Logo of Phnom Penh Post newspaper Phnom Penh Post - Ieng Sary defence grills DC-Cam rep on group’s motives

Ieng Sary defence grills DC-Cam rep on group’s motives

Ieng Sary defence grills DC-Cam rep on group’s motives

A defence lawyer for former Khmer Rouge foreign affairs minister Ieng Sary yesterday asserted that a senior representative from the Documentation Centre of Cambodia was being “less than honest” while testifying in Case 002 at the Khmer Rouge tribunal.

Following questioning by a defence lawyer for former Khmer Rouge Brother Number Two Nuon Chea, Michael Karnavas, co-defence counsel for Ieng Sary, requested that DC-Cam deputy director Vanthan Dara Poeu be reminded that he was under oath.

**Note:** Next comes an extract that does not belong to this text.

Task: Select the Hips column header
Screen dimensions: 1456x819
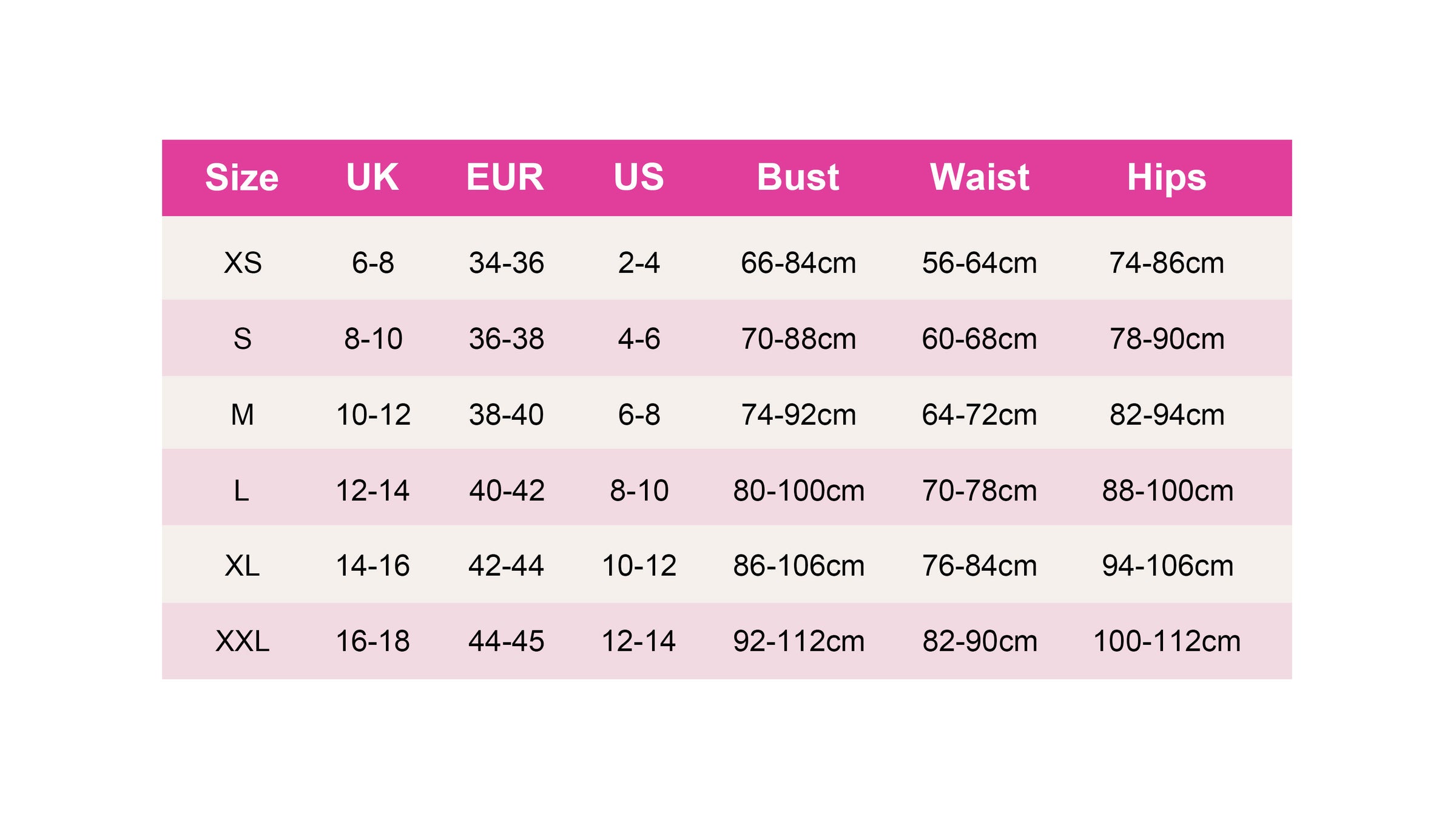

“It is our position … that the witness is confabulating, is being less than honest, so we would respectfully request that he be informed that he is still under oath and is required to answer the questions truthfully and fully,” he said.

The DC-Cam representative has testified this week about the organisation’s approach to researching the Democratic Kampuchea period, which defence teams have challenged in court.

While questioning Vanthan Dara Poeu, Jasper Pauw, co-defence counsel for Nuon Chea, stated repeatedly that the witness had not answered his questions.

Karnavas later repeated certain questions posed by the Nuon Chea defence, including whether representatives from DC-Cam had consulted with prosecutors at the tribunal, to which the witness responded that he had not personally met with prosecutors.

Jasper Pauw earlier questioned Vanthan Dara Poeu about the organisation’s “goals and purposes” including whether DC-Cam had ever “stated a desire to have Nuon Chea prosecuted”.

Vanthan Dara Poeu said that he had been called to testify about “documentation” and, after Pauw repeated the question, Trial Chamber President Nil Nonn ruled that the witness was not required to answer it.

Pauw later presented Vanthan Dara Poeu with a copy of a questionnaire used by DC-Cam researchers in fieldwork, and read out “sub-sections” from the document including those labeled with “torture”, “religious persecution”, “genocide” and “crimes against humanity”.

Pauw asked the witness whether he concurred with the Nuon Chea defence’s assessment that, through the questionnaire, the organisation was attempting to provide “building blocks for a later trial”.

“We intend to provide that information and those documents to people who are interested in finding justice for those who lived through the Democratic Kampuchea regime,” Vanthan Dara Poeu said.

The prosecution has argued that simply because one of DC-Cam’s goals is to “search for the truth” of the Democratic Kampuchea period, that does not signify that the organisation is biased.